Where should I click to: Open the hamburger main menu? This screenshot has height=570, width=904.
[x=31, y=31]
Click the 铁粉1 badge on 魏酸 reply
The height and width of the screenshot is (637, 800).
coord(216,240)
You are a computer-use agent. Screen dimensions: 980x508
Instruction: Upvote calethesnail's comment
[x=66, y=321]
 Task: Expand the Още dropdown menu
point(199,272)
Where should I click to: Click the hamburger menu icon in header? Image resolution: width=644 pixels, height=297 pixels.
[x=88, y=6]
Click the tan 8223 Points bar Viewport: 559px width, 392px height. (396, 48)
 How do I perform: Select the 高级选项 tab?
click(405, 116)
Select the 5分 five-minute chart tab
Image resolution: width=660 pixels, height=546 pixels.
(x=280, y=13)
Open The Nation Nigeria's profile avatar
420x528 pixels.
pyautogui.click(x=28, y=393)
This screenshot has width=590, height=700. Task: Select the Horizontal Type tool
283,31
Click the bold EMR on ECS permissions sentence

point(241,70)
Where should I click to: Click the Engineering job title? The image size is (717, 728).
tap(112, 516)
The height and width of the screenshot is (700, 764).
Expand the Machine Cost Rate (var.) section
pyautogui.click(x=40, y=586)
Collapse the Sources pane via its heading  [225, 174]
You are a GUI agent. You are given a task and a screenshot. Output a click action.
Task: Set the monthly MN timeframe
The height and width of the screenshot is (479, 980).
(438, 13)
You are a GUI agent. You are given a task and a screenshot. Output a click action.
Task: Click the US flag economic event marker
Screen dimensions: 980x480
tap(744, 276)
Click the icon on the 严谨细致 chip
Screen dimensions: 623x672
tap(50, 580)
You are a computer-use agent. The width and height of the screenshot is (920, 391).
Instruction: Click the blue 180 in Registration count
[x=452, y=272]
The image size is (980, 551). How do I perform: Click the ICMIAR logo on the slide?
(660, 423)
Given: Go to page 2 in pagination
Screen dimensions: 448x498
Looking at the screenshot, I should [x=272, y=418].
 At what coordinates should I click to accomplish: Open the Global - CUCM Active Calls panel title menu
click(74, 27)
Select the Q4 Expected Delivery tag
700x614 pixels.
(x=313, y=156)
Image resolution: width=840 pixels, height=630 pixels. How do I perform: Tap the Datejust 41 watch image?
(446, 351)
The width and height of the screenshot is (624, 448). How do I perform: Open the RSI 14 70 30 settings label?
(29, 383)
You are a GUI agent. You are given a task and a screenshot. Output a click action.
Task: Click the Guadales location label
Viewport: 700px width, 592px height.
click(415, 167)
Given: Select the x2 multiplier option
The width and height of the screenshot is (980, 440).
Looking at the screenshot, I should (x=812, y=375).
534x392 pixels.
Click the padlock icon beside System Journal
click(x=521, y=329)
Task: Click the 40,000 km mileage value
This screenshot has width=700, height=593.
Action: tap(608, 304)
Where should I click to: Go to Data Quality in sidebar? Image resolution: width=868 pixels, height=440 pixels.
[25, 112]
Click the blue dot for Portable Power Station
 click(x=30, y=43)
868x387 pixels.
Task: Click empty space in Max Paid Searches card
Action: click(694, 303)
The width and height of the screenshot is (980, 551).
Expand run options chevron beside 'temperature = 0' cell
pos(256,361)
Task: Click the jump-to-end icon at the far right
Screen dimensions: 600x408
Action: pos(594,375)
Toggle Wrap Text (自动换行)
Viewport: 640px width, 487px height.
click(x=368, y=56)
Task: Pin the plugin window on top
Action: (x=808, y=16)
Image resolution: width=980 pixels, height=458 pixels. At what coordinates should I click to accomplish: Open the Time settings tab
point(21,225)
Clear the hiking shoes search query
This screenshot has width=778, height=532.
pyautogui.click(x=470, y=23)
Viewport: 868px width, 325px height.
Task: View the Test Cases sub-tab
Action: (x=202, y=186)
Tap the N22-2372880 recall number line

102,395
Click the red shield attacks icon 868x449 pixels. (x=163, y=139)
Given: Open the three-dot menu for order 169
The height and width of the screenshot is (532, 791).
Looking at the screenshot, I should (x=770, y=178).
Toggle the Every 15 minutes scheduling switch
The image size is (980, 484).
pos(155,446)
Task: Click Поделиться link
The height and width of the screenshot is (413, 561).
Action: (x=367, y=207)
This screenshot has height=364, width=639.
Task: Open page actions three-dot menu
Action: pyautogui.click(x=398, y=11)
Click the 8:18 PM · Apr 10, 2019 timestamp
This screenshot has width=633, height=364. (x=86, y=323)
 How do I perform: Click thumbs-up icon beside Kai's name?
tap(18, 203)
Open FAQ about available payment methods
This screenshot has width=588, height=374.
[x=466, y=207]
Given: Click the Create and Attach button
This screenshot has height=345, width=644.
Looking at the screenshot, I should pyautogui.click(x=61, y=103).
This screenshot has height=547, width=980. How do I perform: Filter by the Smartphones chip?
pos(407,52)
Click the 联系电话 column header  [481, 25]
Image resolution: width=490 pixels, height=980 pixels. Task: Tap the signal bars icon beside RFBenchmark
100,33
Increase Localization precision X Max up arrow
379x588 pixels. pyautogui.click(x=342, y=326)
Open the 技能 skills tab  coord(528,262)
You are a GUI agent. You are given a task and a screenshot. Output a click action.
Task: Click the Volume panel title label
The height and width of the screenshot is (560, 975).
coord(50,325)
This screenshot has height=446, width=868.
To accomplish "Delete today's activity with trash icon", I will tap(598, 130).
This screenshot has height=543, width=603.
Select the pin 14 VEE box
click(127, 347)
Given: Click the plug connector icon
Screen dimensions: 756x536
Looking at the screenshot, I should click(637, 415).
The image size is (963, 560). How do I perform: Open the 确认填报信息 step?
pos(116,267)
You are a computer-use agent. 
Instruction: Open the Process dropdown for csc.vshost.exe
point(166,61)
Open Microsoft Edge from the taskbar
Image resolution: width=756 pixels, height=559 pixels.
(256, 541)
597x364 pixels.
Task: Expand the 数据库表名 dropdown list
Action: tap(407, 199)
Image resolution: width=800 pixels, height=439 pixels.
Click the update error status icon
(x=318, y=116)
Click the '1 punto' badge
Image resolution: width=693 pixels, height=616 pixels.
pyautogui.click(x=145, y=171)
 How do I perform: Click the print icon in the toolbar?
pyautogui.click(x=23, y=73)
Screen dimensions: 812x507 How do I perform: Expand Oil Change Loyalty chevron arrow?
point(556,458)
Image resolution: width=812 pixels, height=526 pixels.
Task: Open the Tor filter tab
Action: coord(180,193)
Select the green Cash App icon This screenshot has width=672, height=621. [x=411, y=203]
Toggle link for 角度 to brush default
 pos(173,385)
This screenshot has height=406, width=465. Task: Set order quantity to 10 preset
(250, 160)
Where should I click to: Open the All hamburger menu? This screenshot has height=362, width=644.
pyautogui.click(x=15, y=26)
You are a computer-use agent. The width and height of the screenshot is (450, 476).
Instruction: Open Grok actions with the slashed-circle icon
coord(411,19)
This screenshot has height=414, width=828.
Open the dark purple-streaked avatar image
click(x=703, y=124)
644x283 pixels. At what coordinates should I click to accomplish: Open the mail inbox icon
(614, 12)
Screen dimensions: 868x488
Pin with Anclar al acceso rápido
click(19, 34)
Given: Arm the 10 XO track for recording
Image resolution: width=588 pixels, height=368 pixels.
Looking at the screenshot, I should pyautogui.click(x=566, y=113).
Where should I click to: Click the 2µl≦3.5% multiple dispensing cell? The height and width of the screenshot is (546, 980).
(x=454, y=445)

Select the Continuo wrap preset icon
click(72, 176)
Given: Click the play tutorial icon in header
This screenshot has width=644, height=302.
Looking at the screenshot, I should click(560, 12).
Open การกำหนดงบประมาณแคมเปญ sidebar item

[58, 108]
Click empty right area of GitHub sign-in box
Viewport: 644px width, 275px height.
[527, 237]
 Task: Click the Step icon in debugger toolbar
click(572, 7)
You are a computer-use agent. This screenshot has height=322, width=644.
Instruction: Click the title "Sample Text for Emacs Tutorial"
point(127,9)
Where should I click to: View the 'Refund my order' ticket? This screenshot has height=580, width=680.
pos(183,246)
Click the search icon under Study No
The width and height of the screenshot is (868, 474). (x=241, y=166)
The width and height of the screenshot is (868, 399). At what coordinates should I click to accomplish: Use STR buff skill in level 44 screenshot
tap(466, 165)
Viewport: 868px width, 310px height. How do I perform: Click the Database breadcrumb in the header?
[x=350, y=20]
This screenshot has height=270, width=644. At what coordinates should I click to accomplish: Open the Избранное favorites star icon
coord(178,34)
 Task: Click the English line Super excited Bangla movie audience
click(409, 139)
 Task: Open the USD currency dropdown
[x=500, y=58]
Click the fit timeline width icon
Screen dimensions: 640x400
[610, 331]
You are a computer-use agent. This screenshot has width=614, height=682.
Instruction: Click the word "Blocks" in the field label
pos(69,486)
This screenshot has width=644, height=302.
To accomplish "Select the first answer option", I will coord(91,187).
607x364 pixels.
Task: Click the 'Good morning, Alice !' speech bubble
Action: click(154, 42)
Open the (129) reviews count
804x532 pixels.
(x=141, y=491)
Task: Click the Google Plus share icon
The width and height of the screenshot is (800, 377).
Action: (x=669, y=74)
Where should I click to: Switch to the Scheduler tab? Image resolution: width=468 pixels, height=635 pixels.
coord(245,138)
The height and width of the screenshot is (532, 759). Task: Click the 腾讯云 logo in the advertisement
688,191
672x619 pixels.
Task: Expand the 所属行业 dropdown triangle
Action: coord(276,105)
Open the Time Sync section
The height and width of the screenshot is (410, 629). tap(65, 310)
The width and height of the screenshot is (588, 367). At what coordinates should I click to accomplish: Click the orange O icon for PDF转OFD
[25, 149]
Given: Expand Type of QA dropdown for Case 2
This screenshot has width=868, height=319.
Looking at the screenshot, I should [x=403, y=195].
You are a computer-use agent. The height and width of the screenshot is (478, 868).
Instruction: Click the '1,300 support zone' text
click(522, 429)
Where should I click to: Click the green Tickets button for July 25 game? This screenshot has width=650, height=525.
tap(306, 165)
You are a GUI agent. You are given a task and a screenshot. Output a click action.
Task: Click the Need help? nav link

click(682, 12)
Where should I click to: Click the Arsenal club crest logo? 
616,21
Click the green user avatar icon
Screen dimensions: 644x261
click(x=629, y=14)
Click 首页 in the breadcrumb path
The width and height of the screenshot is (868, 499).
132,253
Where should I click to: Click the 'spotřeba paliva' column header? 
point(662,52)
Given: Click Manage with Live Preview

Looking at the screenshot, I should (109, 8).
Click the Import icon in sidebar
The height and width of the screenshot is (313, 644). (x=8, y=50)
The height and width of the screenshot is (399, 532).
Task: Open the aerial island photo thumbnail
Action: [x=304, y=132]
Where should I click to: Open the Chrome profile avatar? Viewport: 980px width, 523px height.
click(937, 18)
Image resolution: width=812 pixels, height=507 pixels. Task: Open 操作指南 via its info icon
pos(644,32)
##########
* _WORK INSTRUCTIONS_: Your response should contain each line of the listing in which the word "right" occurs.

* _WRITTEN SOLUTION_:
Task: Click the jump-to-end icon at the far right
Click empty right area of GitHub sign-in box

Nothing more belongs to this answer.